Required action: In your reply, reproduce the lines from the first one below to the line containing "Mark lesson 1.0", inclusive, exactly as they stand.

(Dataset entries)
>>>
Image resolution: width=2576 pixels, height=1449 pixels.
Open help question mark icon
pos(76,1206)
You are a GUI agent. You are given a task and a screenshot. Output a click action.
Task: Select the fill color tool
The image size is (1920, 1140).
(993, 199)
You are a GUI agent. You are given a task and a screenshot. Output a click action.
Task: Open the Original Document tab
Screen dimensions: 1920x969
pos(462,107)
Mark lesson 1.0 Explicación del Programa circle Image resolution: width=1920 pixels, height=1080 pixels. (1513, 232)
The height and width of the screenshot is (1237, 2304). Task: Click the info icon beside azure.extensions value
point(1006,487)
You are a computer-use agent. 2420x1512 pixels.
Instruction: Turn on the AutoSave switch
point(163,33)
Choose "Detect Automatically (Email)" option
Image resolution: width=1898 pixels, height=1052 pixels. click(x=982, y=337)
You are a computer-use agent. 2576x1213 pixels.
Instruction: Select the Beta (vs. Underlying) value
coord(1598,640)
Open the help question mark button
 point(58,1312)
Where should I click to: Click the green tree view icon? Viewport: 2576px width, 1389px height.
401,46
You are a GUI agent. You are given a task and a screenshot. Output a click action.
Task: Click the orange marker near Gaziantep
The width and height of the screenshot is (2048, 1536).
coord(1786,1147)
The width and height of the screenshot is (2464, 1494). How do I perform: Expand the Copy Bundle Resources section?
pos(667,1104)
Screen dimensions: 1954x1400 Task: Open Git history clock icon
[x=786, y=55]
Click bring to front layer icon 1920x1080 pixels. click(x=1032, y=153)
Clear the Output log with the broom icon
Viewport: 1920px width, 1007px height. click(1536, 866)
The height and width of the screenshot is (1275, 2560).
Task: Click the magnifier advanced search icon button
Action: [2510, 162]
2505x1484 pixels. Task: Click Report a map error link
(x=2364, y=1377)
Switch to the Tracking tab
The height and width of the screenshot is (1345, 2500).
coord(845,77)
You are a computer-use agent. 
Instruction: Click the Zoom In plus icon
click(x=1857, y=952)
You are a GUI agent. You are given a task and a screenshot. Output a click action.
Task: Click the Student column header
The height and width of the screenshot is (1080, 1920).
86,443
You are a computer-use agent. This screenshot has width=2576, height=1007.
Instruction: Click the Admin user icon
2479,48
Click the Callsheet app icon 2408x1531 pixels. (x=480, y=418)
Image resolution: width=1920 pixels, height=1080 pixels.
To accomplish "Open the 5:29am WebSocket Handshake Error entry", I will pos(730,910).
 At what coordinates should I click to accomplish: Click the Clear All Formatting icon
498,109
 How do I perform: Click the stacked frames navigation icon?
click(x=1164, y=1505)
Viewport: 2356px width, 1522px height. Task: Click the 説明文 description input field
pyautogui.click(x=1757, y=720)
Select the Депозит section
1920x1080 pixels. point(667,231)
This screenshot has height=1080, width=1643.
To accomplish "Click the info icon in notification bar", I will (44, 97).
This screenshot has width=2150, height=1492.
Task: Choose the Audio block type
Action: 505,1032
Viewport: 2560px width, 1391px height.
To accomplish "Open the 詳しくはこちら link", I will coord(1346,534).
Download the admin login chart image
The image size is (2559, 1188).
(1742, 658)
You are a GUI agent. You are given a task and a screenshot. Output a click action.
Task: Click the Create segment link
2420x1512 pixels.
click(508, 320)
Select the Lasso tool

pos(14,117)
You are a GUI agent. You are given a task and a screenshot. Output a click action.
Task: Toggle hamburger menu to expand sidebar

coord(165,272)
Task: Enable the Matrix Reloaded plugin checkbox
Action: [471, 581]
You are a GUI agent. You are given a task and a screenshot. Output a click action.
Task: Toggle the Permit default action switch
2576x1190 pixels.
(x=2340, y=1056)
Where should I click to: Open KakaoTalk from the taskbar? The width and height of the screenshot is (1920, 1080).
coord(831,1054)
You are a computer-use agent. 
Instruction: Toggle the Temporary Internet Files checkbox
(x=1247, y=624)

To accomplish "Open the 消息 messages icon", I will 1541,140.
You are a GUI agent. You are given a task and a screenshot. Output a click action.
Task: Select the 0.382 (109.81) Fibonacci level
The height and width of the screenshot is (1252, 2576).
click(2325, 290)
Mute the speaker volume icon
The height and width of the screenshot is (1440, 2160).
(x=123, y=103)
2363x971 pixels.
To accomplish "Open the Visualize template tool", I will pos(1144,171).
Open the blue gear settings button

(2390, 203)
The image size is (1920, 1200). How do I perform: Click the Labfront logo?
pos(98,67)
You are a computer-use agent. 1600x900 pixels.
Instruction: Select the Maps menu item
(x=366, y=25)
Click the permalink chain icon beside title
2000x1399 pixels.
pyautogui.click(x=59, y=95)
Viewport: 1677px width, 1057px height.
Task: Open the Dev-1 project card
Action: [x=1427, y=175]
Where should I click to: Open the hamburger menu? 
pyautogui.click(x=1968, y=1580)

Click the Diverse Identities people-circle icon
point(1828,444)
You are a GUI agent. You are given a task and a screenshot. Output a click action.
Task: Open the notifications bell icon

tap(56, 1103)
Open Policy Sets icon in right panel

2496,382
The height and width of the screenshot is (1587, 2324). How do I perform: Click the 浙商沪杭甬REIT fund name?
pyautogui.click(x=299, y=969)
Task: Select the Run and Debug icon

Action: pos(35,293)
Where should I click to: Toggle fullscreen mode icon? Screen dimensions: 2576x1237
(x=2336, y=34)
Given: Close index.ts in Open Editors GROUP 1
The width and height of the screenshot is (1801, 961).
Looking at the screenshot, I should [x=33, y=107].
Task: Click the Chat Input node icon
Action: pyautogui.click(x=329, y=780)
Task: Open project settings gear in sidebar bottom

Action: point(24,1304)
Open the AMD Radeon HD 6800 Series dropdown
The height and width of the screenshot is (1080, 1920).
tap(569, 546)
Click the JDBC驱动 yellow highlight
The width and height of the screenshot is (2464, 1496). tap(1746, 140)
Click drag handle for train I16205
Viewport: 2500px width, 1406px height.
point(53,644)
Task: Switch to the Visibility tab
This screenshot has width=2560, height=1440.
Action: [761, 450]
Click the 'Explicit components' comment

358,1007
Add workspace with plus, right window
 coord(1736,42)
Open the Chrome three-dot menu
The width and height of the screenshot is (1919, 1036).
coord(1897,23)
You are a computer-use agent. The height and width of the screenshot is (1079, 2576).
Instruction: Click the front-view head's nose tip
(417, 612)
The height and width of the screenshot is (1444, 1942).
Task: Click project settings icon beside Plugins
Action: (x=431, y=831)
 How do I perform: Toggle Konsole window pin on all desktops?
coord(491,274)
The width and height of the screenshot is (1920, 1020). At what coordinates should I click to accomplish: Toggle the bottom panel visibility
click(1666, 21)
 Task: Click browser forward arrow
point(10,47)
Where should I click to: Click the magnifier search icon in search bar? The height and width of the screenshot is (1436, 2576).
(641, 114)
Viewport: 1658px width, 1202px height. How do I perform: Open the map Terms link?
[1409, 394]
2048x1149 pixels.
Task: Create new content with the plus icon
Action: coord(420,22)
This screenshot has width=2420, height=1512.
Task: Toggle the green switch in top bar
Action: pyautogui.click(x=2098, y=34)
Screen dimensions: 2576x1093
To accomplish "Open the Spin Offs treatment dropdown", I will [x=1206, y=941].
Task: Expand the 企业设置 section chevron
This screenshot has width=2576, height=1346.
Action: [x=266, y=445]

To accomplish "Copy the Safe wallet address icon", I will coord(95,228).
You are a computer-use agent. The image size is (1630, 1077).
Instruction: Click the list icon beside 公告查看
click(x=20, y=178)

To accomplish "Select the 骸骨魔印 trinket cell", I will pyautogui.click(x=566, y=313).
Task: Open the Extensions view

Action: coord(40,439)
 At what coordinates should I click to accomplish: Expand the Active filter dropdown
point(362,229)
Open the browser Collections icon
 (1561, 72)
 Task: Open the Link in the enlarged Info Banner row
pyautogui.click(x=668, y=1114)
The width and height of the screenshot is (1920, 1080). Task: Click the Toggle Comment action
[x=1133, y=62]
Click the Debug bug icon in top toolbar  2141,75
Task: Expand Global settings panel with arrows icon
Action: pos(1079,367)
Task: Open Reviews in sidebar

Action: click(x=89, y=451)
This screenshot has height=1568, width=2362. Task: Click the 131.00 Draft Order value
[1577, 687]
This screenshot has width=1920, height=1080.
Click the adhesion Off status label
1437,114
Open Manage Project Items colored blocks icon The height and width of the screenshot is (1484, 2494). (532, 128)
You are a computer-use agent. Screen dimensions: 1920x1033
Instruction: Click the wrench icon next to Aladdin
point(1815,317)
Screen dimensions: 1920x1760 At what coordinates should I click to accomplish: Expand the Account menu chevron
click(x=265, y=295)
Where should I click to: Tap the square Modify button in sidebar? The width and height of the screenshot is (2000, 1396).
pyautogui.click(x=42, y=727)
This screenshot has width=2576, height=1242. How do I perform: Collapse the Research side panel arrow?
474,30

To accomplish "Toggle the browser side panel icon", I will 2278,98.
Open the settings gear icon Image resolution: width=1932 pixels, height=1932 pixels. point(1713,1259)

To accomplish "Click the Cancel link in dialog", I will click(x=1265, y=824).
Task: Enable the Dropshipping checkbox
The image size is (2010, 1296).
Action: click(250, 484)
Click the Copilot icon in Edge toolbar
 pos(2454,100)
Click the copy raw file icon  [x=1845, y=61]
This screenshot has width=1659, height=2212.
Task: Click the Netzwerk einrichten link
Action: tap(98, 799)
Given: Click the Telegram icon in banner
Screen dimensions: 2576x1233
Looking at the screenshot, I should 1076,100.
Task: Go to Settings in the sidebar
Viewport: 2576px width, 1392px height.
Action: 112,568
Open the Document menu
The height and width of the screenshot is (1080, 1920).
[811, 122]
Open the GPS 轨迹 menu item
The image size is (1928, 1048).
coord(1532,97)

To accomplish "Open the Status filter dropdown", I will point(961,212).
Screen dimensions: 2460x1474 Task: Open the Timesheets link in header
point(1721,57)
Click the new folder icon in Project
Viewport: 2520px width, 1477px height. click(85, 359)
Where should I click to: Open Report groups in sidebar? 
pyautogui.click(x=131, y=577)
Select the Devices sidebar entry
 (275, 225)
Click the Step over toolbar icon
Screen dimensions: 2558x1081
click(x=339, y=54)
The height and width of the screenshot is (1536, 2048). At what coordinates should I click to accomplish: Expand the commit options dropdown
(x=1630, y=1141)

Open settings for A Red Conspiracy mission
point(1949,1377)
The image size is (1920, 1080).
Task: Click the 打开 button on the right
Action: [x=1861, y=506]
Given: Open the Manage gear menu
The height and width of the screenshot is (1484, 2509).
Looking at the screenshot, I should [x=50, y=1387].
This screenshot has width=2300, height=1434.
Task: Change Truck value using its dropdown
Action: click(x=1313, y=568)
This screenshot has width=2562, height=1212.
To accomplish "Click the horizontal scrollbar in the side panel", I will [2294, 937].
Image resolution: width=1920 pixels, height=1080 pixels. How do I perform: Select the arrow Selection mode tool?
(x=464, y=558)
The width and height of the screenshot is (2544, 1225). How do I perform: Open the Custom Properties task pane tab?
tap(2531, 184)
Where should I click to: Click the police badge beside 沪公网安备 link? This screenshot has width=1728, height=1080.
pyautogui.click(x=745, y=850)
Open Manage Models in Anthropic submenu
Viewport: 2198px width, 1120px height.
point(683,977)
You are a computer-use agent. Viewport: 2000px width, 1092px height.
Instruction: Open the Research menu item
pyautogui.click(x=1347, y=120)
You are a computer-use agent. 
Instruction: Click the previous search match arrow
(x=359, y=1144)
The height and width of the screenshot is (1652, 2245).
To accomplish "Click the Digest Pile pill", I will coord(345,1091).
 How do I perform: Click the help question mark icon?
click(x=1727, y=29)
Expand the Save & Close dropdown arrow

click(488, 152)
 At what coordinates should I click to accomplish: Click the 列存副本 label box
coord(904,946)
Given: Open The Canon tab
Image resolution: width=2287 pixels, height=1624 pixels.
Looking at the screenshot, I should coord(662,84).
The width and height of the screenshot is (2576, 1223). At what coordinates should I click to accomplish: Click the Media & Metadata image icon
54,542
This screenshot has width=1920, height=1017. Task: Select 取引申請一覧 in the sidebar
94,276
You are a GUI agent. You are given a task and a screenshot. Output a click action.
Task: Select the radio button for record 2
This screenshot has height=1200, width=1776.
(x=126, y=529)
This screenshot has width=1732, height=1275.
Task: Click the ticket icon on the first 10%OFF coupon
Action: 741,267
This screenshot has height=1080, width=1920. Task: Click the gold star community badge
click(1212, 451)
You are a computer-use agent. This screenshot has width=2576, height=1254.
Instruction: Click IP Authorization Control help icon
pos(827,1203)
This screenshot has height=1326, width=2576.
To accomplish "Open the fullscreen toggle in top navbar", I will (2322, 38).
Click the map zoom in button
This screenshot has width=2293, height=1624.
<<<
The answer:
Image resolution: width=2576 pixels, height=1449 pixels.
Open help question mark icon
pos(76,1206)
You are a GUI agent. You are given a task and a screenshot. Output a click action.
Task: Select the fill color tool
The image size is (1920, 1140).
(993, 199)
You are a GUI agent. You are given a task and a screenshot. Output a click action.
Task: Open the Original Document tab
Screen dimensions: 1920x969
pos(462,107)
Mark lesson 1.0 Explicación del Programa circle Image resolution: width=1920 pixels, height=1080 pixels. (1513, 232)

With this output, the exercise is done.